Sanktionen wirken sich auf Qualität russischer Produkte aus

Die große Abhängigkeit Russlands von westlichen Technologie-Gütern können weder Parallelimporte noch neue Ersatz-Güter aus China, Indien oder Iran kaschieren, erklärt Ekaterina Zolotova. Zolotova lebt in Moskau und schreibt für den amerikanischen Thinktank Geopolitical Futures. Solche technologischen Umstellungen würden normalerweise vier bis fünf Jahre dauern. Die westlichen Sanktionen würden zu einer schnellen, aber primitiveren Produktion von Technologie in Russland führen. "Es wirkt sich natürlich auf die Lebensdauer dieser Waren aus, sprich, es wirkt sich auf die Qualität aus“, so Zolotova.

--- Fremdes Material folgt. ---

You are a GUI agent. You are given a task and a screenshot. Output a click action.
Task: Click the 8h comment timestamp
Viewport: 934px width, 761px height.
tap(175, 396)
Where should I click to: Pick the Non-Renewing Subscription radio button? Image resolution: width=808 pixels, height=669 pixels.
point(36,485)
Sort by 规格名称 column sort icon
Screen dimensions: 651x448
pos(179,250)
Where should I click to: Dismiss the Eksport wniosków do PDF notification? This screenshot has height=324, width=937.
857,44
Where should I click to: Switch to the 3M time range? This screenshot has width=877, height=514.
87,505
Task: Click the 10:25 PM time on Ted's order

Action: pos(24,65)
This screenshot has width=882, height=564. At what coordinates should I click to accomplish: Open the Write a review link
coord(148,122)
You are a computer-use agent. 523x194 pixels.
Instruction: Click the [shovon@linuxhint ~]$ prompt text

Arbeitskräftemangel in Russland

Der russische Angriffskrieg auf die Ukraine führte in Russland auch zu einer Verschärfung des Arbeitskräftemangels. Einerseits haben viele aus Zentralasien einreisende Arbeiter Angst vor der Mobilisierung, andererseits ist der russische Rubel aufgrund der Sanktionen schwächer geworden und damit für neue Arbeitskräfte weniger attraktiv, erklärt Zolotova. "Das ist nicht das, was die Arbeiter sehen wollen. Sie bekamen nicht mehr genug Geld für sich selbst, also entschieden sie sich für andere Länder wie die Türkei und China", so Zolotova.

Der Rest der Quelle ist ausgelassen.